Protect Yourself from Cyberattacks: Home Tech and Internet Security Tips

2023-08-29 20:26:15

Home Tech / Web Internet security Cyberattacks

Investigators were able to establish that the modus operandi was to deploy malware on computers. Once infected, cybercriminals demanded ransoms in cryptocurrency.

Published on 08/29/2023 22:26

Reading time: 1 min.

The section for the fight against organized cybercrime (Junalco) of the Paris public prosecutor’s office supervised the French part of the investigation. (Illustrative photo) (ANNETTE RIEDL / DPA)

The Qakbot malicious network (also called Qbot or Pinkslipbot) was dismantled on Saturday August 26 thanks to an international operation involving France, franceinfo learned on Tuesday August 29 via a press release from the Paris prosecutor’s office. The operation also resulted in the seizure of $8.6 million in cryptocurrencies.

>> REPORT. Cyberattacks: how do CyberGEND investigators track down hackers?

Behind this international operation, the police and judicial authorities of the United States, Germany, the Netherlands and France. The prosecutor specifies that the section for the fight against organized cybercrime (Junalco) of the Paris prosecutor’s office supervised the French part.

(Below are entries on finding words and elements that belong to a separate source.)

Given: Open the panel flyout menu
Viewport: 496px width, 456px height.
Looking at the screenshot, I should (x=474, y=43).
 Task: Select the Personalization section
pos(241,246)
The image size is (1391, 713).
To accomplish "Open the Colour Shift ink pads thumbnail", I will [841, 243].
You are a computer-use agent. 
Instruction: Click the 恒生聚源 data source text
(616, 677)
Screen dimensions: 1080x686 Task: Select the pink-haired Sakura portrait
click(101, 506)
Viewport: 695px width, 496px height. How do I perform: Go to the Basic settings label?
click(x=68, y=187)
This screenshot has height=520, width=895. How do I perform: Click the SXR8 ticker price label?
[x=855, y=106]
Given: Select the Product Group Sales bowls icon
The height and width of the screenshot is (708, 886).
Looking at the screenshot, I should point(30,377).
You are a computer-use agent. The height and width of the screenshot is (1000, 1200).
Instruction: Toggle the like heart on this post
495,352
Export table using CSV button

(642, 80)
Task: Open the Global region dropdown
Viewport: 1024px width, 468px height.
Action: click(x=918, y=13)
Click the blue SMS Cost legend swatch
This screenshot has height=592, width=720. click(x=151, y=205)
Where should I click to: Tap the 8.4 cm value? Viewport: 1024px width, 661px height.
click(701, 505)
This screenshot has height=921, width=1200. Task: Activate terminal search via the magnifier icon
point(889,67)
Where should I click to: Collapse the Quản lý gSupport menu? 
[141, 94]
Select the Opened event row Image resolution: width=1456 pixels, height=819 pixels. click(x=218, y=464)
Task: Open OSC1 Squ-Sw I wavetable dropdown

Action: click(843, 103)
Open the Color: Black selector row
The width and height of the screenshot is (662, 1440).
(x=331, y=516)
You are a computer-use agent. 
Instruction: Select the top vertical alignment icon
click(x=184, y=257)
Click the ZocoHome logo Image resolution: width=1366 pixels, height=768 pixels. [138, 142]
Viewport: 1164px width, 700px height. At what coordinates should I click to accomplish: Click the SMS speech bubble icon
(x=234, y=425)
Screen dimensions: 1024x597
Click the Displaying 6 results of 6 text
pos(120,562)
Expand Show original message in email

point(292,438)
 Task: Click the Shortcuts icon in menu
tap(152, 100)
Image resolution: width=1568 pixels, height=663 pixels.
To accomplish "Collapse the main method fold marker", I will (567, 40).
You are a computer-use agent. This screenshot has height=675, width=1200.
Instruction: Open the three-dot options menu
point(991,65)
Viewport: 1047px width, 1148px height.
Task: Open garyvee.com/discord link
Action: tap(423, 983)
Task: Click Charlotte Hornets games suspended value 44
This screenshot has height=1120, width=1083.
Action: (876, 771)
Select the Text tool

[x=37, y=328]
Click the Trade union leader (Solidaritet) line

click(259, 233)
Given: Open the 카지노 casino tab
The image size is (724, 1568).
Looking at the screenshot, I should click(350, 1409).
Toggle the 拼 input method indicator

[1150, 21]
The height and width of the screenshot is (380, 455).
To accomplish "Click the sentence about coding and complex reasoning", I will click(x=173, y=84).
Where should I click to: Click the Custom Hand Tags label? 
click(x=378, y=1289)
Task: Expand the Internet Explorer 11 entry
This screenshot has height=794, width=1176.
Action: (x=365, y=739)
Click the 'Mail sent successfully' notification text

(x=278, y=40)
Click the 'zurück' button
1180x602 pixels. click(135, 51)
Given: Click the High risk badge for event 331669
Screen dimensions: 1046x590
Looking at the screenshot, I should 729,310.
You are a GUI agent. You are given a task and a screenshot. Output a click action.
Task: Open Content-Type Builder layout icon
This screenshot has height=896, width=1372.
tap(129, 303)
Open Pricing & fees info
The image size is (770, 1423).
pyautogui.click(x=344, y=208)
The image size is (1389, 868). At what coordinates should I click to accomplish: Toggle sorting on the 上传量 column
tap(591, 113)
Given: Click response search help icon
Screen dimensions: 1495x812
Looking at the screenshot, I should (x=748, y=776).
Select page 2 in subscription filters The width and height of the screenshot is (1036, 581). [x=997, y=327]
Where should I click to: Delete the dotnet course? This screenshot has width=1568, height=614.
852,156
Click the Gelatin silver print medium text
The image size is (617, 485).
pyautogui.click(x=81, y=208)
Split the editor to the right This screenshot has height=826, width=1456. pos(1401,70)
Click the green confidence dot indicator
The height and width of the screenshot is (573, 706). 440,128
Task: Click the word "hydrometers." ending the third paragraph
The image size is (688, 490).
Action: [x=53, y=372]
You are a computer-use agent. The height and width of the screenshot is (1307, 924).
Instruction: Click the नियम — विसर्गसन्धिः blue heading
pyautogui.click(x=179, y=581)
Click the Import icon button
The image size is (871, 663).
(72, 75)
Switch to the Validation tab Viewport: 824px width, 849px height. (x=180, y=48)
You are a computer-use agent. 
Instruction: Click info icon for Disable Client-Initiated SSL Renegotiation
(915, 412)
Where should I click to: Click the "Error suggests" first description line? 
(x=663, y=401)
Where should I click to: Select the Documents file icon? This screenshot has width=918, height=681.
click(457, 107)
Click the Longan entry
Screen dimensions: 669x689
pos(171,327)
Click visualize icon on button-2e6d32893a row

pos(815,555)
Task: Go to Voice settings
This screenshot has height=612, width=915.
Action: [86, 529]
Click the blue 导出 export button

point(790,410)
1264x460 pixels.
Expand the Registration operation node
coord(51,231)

700,000 computers infected worldwide

The modus operandi of the cybercriminals was to “deploy their Qakbot malware through cyber phishing [le fait de demander à un particulier des informations personnelles via un mail d’apparence légitime par exemple] on targeted computers”. Once this step was completed, cybercriminals implanted malicious software, such as ransomware [logiciel de rançon], in machines. All of the infected computers were then connected together in the form of a network (botnet) “may be sold as such to other cybercriminals”. It was at that time that “these were able to demand ransoms in crypto-currencies, without the victims even being aware beforehand of being infected”.